4. to fudge something up
Rough meaning: “to screw something up / to ruin something”
Deutsch: “etwas ruinieren”

Apparently, ‘to fudge something’ means ‘to make something up’ or ‘to deal with something in a vague or inadequate way’. But if you stick the ‘up’ on the end, you basically have a phrase which means you screwed something up. And I’m pretty sure the ‘fudge’ is a nice replacement for the bad f-word in English.

5. to spill the beans
Rough meaning: “to tell somebody all about something, often a secret”
Deutsch: “alles ausplaudern”

“Come on then, spill the beans!” is a phrase you may hear if somebody knows you’ve got a secret you’re hiding from them. It is a bit of a weird phrase though.
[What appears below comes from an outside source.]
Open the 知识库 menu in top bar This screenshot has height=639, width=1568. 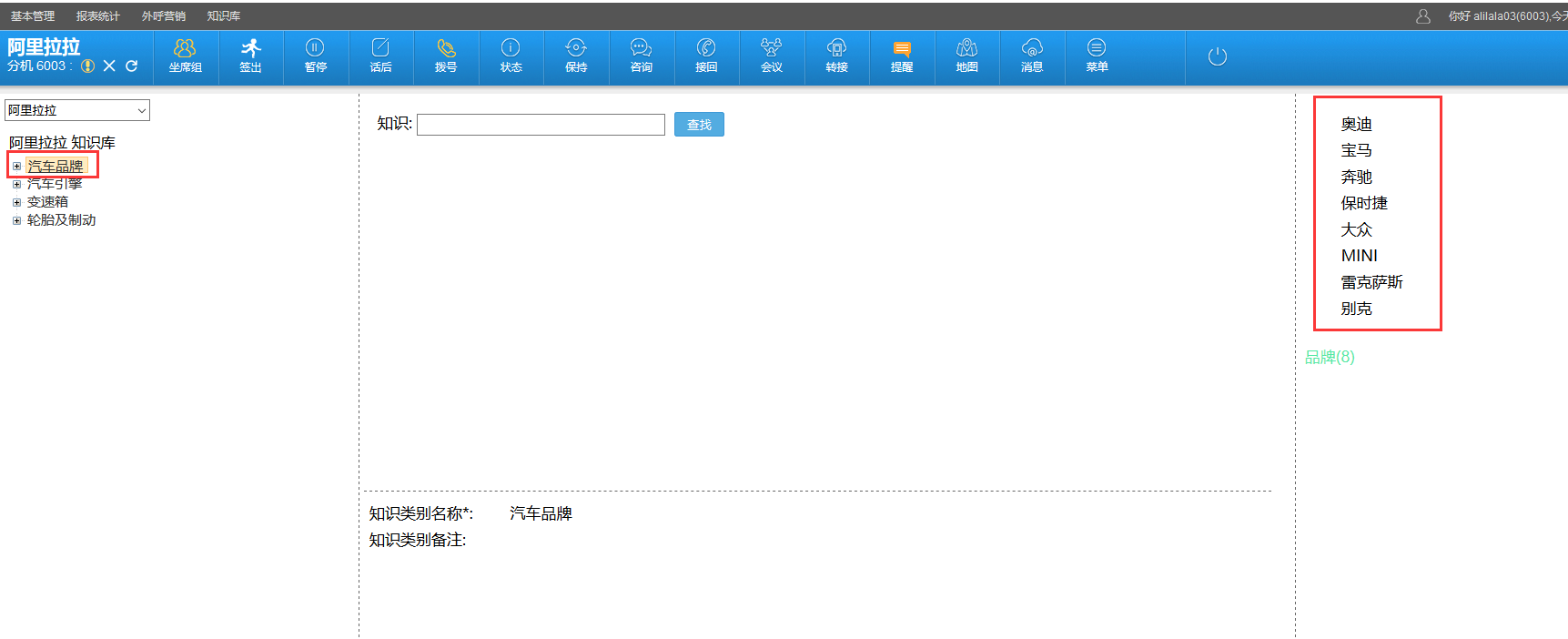[x=223, y=16]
Why beans? And what kind of beans are we talking about? Baked beans? Mmm… baked beans…

img_0338
I’m glad Germany has picked up on baked beans, too.

6. to take something with a pinch of salt
Rough meaning: “to not believe everything one is told”
Deutsch: “alles nicht für bare Münze nehmen”
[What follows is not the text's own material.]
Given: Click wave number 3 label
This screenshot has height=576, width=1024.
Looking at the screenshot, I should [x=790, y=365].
If somebody isn’t to be trusted too much, perhaps if he or she likes to exaggerate things a lot, you might be told to take what he or she says with a pinch of salt – in a sense of ‘just be aware half of what they’re saying is probably not the entire truth’. In German you apparently pretty much don’t take everything for money, which is also quite a nice phrase!

7. to butter somebody up
Rough meaning: “to be nice to somebody in order to get something from them”
Deutsch: “jemandem Honig ums Maul schmieren”

You use this phrase when you want to be nice to somebody for a particular reason – perhaps for something like money or a favour. In German you say “to smear honey around one’s mouth” which is a bit more aggressive (typical German), but I guess it does the trick!
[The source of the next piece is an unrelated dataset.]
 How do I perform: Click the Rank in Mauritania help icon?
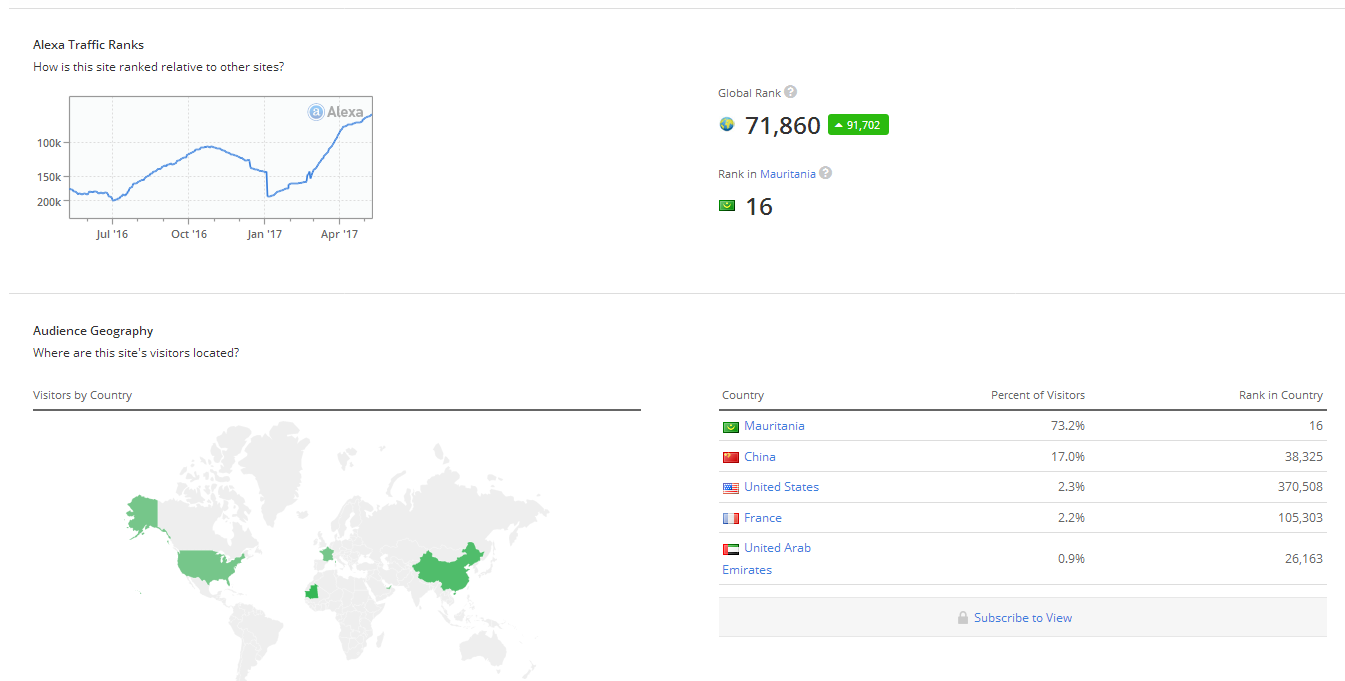coord(825,173)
8. to bring home the bacon
Rough meaning: “to earn money for the household”
Deutsch: “die Brötchen verdienen”

Generally, you say you go to work to “bring home the bacon”. I absolutely love that the Germans say “to earn the bread rolls”. Germans are so obsessed with bread!

9. to put all of one’s eggs in one basket

Rough meaning: “to put everything (such as money or hope) into one thing”
Deutsch: “alles auf ein Pferd setzen”

You tell somebody to not put all of their eggs in one basket if you believe they shouldn’t depend entirely on one thing, or not assume that that one thing is going to turn out well. An example would be if you were applying for jobs and you only apply for one job in the hope that you’ll get it – you shouldn’t put all of your eggs in one basket, and you should probably look for other jobs, too. In German, it’s apparently also possible to use the familiar phrase alle Eier in einen Korb legen, but Tim said he would rather say ‘to set everything on one horse’ – probably linking to betting on horse races, which actually makes complete sense!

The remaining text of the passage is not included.